> Required action: The line with "This screenshot has width=594, height=598.", the line with "Given: Click the Pts column header", and all lines between them in the material below: return these exactly, and no others.

> Records supplied:
++++++++

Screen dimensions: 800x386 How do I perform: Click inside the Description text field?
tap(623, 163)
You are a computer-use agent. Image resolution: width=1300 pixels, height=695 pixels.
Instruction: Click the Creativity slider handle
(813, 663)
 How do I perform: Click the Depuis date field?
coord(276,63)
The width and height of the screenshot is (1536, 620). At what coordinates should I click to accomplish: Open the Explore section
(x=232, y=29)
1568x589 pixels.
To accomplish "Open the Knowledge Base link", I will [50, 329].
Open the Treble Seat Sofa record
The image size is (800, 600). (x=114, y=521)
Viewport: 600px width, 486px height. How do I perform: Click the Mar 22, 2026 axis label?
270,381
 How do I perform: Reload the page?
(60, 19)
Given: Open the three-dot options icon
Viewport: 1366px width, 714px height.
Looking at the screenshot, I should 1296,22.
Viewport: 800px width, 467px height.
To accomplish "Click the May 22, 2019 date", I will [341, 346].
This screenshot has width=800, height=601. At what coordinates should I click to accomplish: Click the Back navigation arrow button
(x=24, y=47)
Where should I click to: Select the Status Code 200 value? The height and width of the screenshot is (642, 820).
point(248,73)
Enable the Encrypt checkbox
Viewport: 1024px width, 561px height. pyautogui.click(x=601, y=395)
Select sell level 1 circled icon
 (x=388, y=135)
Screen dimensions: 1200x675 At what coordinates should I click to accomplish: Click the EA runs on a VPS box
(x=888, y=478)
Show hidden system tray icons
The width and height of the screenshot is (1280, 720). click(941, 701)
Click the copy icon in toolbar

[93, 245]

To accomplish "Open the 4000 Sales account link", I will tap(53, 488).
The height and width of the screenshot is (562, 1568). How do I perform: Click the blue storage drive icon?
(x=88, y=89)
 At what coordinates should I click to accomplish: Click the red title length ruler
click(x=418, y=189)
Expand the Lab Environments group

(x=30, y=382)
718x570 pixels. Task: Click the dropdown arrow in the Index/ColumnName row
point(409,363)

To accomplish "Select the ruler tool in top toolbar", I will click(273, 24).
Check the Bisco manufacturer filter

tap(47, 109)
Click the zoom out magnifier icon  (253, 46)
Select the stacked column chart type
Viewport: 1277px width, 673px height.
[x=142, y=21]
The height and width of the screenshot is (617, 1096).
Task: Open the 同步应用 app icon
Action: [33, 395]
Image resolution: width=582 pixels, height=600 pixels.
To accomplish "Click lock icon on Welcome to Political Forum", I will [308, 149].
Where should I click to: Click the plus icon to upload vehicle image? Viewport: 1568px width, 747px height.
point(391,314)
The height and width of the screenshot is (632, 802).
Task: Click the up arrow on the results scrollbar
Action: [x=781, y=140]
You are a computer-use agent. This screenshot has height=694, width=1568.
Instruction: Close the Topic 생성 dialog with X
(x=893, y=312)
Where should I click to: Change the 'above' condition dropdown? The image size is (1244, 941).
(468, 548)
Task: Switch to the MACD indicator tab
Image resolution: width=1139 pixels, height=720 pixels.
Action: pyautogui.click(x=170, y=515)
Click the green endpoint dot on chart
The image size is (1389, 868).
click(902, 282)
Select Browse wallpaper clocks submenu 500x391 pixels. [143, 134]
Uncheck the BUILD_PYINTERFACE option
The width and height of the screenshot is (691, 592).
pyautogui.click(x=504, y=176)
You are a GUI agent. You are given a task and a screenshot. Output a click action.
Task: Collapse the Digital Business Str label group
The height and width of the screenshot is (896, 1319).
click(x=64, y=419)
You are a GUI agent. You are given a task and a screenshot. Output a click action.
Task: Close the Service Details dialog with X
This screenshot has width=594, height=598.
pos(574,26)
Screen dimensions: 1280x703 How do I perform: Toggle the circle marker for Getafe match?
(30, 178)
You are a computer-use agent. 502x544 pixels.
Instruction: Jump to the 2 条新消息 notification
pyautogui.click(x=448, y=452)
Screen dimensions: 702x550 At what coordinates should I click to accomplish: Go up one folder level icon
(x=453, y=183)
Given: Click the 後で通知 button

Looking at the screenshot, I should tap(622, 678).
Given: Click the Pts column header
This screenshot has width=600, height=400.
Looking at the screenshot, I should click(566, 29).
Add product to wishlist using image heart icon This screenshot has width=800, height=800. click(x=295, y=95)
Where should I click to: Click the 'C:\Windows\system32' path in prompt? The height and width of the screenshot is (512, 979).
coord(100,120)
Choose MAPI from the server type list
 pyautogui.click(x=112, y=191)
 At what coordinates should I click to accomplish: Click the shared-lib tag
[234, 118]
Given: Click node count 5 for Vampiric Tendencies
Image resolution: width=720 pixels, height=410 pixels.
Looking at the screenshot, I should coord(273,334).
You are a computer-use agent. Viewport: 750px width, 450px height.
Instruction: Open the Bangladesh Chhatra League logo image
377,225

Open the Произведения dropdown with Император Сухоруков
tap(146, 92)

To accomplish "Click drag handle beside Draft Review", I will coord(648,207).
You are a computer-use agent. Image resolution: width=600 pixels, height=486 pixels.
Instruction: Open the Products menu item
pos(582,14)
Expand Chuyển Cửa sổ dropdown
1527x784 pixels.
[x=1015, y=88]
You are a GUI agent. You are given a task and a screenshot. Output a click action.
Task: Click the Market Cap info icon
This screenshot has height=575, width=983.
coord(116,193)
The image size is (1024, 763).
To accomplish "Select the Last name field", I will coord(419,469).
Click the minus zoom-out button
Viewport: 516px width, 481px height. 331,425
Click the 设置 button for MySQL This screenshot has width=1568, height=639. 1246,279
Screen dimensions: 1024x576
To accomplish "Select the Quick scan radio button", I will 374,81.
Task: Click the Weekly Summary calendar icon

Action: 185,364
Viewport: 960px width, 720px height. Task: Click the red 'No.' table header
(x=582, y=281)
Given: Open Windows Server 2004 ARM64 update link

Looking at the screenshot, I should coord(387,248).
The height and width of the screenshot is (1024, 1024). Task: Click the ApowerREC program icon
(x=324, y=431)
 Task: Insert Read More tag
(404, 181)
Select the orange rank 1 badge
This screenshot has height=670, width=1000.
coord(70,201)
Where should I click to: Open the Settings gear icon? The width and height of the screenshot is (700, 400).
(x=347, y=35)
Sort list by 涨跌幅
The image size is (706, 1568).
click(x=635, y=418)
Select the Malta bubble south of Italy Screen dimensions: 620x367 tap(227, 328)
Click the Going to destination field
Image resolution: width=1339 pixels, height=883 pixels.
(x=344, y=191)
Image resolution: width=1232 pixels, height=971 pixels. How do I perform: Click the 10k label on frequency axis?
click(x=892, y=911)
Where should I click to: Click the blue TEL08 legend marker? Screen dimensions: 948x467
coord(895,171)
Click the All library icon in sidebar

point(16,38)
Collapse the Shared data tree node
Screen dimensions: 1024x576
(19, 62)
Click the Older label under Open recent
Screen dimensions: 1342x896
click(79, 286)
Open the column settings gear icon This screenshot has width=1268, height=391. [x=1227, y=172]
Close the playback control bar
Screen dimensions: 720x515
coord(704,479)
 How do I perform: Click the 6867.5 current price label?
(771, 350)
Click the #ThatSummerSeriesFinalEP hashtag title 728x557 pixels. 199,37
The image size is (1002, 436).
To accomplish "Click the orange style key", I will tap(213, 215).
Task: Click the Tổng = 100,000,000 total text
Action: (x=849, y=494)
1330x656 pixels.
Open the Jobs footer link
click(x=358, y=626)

++++++++

> Exercise output:
This screenshot has width=594, height=598.
pos(574,26)
Screen dimensions: 1280x703 How do I perform: Toggle the circle marker for Getafe match?
(30, 178)
You are a computer-use agent. 502x544 pixels.
Instruction: Jump to the 2 条新消息 notification
pyautogui.click(x=448, y=452)
Screen dimensions: 702x550 At what coordinates should I click to accomplish: Go up one folder level icon
(x=453, y=183)
Given: Click the 後で通知 button

Looking at the screenshot, I should tap(622, 678).
Given: Click the Pts column header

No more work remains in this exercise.